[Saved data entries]
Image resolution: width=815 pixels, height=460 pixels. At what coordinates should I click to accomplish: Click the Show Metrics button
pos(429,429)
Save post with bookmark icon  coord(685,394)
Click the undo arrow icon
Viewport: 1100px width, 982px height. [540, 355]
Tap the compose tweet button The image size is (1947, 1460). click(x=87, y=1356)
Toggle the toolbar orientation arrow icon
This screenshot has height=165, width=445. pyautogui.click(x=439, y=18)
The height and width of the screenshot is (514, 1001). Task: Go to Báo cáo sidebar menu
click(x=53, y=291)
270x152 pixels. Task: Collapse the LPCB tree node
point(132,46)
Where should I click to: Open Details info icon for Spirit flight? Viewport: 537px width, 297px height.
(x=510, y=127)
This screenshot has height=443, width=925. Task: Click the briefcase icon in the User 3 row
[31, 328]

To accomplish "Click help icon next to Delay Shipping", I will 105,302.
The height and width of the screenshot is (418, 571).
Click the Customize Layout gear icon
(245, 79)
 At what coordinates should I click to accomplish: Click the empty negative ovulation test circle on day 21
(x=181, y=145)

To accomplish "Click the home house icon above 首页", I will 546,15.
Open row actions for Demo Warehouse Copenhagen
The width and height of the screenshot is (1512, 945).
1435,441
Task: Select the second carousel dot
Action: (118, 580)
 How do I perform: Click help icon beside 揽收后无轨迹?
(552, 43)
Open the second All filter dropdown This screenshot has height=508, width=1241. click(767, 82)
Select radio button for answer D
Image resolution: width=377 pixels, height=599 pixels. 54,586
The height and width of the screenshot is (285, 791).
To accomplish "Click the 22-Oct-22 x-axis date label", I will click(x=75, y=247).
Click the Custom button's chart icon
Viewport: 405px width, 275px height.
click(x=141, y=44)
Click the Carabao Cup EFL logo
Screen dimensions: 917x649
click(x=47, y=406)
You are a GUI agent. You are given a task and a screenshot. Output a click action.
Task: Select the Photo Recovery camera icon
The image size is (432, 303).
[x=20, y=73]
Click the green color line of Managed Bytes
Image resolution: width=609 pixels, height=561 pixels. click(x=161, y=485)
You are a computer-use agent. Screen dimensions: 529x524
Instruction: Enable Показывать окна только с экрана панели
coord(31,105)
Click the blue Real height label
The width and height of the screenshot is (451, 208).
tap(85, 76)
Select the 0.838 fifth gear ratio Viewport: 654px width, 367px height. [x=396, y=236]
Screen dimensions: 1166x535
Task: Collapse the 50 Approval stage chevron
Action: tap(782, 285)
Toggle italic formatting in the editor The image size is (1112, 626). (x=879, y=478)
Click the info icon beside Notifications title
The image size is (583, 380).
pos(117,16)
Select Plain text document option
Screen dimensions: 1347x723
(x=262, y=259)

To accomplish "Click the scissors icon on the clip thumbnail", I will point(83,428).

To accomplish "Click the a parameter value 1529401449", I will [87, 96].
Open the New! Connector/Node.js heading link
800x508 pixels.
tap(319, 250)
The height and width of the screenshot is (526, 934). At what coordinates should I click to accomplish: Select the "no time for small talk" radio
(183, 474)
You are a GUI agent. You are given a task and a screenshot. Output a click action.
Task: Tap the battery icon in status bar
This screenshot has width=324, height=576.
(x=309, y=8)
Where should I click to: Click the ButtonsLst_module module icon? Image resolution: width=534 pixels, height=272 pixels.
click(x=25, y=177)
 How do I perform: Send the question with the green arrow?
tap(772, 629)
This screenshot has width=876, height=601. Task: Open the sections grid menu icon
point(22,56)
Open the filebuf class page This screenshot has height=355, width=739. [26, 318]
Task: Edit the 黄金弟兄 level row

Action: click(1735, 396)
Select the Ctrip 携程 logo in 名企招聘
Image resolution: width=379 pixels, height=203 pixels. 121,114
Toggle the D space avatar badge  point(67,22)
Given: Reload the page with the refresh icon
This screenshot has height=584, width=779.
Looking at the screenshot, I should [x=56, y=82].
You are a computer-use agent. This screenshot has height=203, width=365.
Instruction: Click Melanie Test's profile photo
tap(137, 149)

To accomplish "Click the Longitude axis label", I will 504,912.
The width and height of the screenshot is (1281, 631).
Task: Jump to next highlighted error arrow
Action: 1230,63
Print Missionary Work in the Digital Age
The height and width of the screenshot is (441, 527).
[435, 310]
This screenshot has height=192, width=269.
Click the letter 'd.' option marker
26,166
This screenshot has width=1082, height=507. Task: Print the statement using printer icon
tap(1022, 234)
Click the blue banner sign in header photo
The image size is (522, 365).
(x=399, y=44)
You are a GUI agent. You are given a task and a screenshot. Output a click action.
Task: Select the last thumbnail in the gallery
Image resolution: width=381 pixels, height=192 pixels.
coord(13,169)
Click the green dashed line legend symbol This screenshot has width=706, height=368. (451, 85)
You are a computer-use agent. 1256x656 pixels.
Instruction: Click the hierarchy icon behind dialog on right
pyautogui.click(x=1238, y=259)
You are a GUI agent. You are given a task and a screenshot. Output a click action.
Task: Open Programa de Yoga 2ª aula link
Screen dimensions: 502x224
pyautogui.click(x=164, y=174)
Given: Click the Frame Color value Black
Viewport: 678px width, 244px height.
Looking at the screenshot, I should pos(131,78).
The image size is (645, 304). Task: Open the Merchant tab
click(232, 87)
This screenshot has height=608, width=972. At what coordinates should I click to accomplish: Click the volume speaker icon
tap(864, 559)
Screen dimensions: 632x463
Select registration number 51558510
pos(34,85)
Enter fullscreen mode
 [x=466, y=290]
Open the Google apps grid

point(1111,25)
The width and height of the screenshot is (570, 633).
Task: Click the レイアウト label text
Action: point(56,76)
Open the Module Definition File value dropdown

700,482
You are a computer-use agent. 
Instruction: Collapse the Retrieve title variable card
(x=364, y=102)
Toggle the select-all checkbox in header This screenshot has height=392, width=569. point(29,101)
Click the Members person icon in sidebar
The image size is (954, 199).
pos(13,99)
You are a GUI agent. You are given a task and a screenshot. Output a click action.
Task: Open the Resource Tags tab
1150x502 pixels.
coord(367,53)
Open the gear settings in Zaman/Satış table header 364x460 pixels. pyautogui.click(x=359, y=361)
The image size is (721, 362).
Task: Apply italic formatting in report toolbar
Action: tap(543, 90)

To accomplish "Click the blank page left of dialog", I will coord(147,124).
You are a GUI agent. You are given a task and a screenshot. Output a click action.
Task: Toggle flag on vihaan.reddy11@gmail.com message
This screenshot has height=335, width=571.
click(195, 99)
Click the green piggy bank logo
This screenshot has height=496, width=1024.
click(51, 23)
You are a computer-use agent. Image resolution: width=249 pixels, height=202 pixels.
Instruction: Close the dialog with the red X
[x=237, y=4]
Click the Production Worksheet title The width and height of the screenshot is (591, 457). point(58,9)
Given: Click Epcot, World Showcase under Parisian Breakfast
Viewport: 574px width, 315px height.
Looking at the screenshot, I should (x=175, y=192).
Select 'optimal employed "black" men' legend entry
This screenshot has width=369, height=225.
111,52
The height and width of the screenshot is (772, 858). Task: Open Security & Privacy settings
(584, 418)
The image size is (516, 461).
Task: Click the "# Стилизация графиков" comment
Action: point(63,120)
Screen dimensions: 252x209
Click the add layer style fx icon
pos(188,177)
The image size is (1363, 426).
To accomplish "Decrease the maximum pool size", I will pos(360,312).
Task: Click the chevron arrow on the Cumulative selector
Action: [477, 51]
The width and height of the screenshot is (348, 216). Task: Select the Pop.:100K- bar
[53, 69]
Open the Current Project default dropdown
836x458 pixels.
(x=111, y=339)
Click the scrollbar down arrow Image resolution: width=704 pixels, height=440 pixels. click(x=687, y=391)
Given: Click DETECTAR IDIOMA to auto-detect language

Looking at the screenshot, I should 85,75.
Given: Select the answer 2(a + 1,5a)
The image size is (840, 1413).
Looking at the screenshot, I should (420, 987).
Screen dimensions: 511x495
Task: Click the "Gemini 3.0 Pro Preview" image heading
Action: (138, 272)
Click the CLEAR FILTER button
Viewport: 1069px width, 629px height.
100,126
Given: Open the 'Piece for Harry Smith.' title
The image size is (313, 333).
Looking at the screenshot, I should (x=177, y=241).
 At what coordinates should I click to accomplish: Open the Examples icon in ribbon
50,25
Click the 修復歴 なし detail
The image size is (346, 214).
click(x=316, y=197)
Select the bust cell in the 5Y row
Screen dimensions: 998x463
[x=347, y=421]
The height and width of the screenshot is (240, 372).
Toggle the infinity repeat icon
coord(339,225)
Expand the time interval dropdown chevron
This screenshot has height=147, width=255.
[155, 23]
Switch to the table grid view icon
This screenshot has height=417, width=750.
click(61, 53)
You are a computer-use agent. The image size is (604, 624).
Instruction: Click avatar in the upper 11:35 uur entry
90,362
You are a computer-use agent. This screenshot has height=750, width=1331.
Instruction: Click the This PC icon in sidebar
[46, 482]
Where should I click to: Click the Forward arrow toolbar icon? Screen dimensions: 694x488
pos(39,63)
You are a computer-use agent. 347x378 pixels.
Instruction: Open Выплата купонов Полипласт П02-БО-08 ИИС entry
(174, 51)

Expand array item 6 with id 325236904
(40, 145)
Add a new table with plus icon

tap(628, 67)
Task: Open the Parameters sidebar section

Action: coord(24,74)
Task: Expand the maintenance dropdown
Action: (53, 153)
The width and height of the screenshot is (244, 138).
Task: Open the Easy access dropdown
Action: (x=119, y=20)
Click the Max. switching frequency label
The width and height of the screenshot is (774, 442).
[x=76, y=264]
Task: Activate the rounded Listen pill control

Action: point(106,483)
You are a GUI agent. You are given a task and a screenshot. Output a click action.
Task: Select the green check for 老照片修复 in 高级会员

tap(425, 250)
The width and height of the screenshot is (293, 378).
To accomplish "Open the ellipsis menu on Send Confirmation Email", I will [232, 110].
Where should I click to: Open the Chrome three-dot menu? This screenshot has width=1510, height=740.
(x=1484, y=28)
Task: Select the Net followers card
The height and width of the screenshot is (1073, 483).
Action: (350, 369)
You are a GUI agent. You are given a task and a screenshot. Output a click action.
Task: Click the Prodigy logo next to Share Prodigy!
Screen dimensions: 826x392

**Exercise details:** Take the lines above from the one containing "This screenshot has height=443, width=925." to the one containing "Open the second" and retype them exactly, both ends included, with nothing added.

**Written solution:**
This screenshot has height=443, width=925. Task: Click the briefcase icon in the User 3 row
[31, 328]

To accomplish "Click help icon next to Delay Shipping", I will 105,302.
The height and width of the screenshot is (418, 571).
Click the Customize Layout gear icon
(245, 79)
 At what coordinates should I click to accomplish: Click the empty negative ovulation test circle on day 21
(x=181, y=145)

To accomplish "Click the home house icon above 首页", I will 546,15.
Open row actions for Demo Warehouse Copenhagen
The width and height of the screenshot is (1512, 945).
1435,441
Task: Select the second carousel dot
Action: (118, 580)
 How do I perform: Click help icon beside 揽收后无轨迹?
(552, 43)
Open the second All filter dropdown This screenshot has height=508, width=1241. click(767, 82)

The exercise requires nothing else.